L’affaire n’est pas encore tranchée, mais, d’ores et déjà, la banque a été mise en examen pour pratique commerciale trompeuse. L’établissement financier n’est pas le seul à avoir placé ce type de produit à des particuliers. Certaines banques ont également proposé des emprunts libellés en francs suisses à des collectivités territoriales. Nombreuses, on le sait, sont celles qui ont amené des collectivités locales avec des procédés purement commerciaux, à souscrire des emprunts structurés dont le taux d’intérêt est indexé sur le cours de l’Euro par rapport au Franc suisse. Ces taux et donc les échéances, explosent littéralement aujourd’hui. La nouvelle de cette mise en examen ne peut que donner du grain à moudre dans les contentieux engagés par les collectivités.

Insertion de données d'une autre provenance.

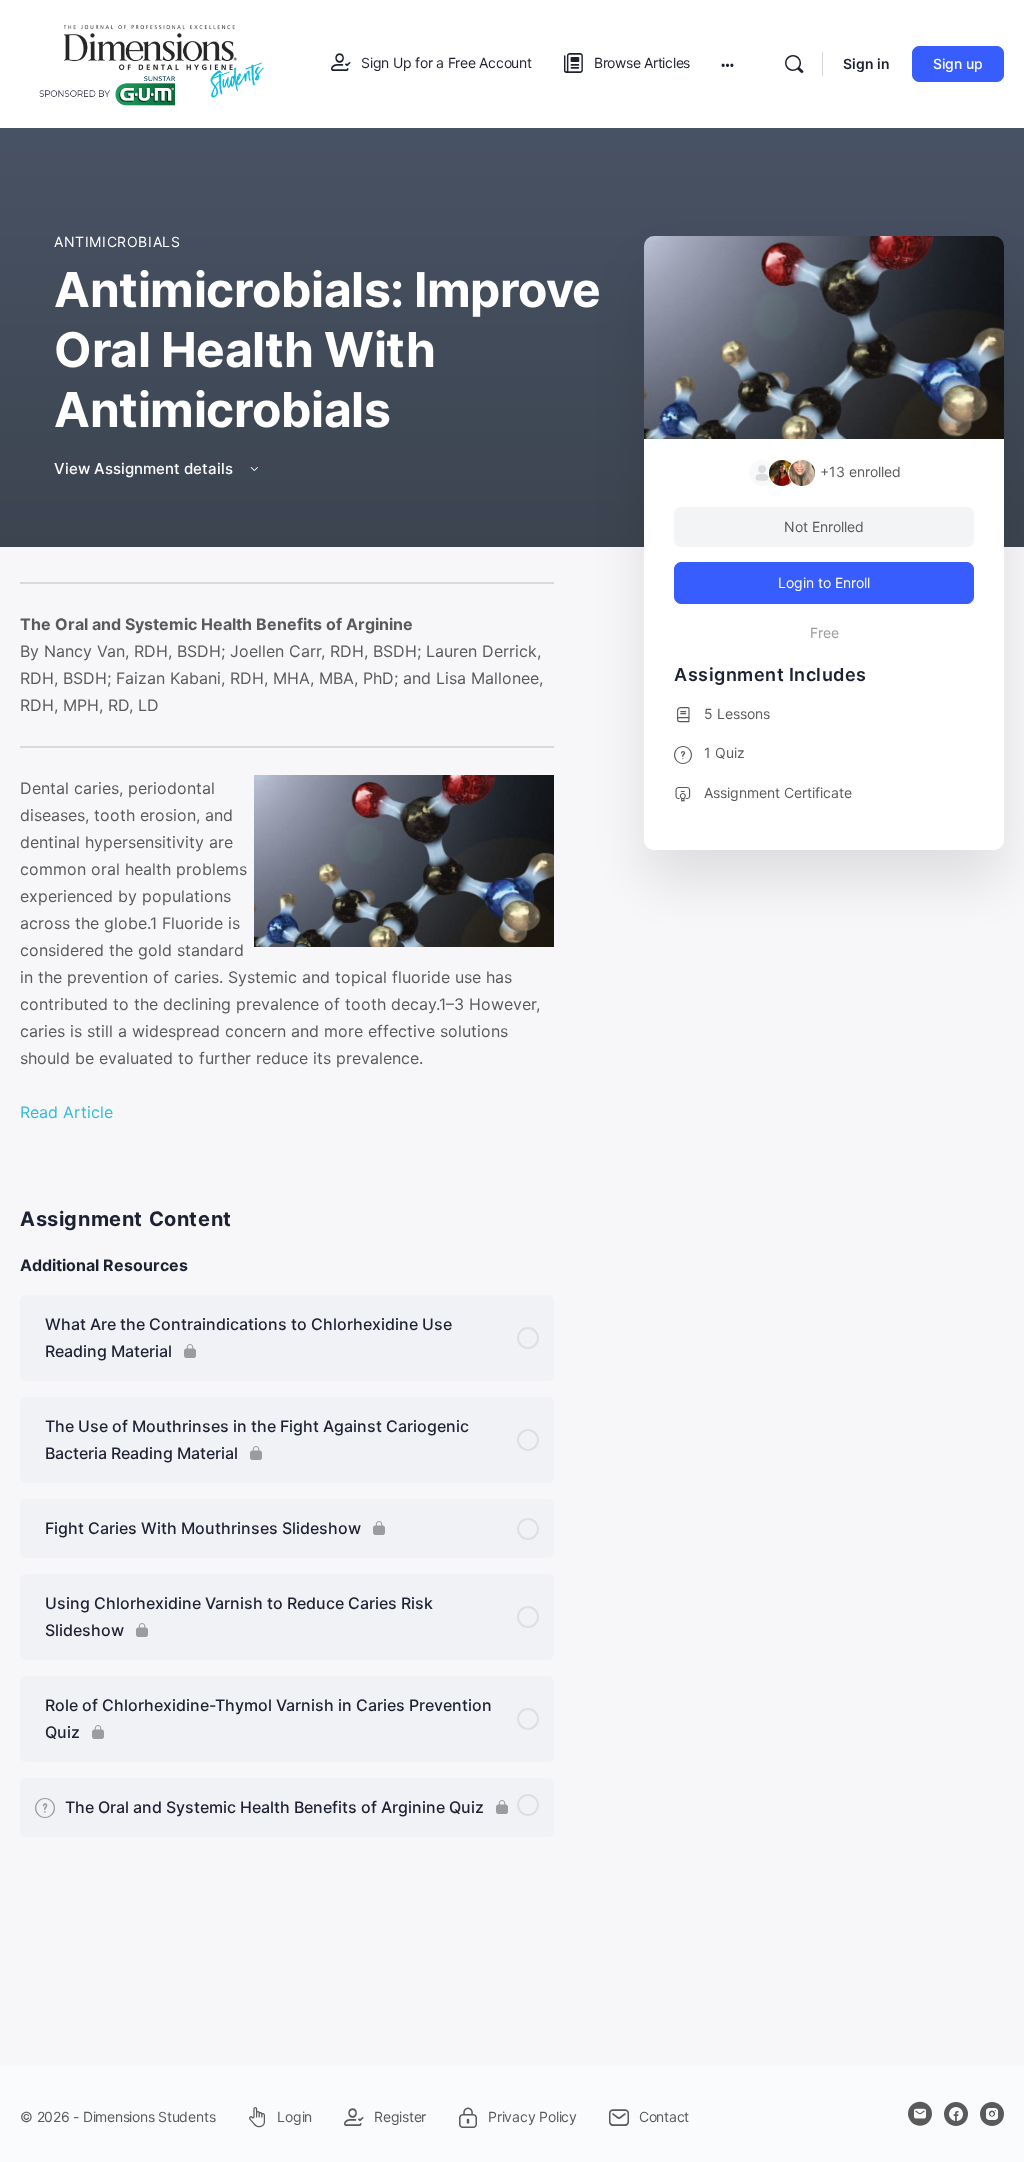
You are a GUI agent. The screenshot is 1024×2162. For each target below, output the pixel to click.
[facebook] (956, 2114)
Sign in (866, 63)
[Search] (794, 64)
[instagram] (992, 2114)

Insalubrité remédiable et immeuble vide de tout occupant

La Haute juridiction s’est récemment prononcée, et ce à double titre, sur les conditions selon lesquelles le Préfet peut déclarer un bâtiment insalubre de manière irrémédiable.

En l’espèce, le Préfet du Puy-du Dôme prenait, en date du 28 janvier 2010, un arrêté d’insalubrité à l’encontre d’un logement appartenant à Monsieur B., et donné à bail aux époux A.
L’arrêté jugé remédiable prescrivait la réalisation de travaux par le propriétaire et l’accompagnait d’une interdiction temporaire d’y d’habiter.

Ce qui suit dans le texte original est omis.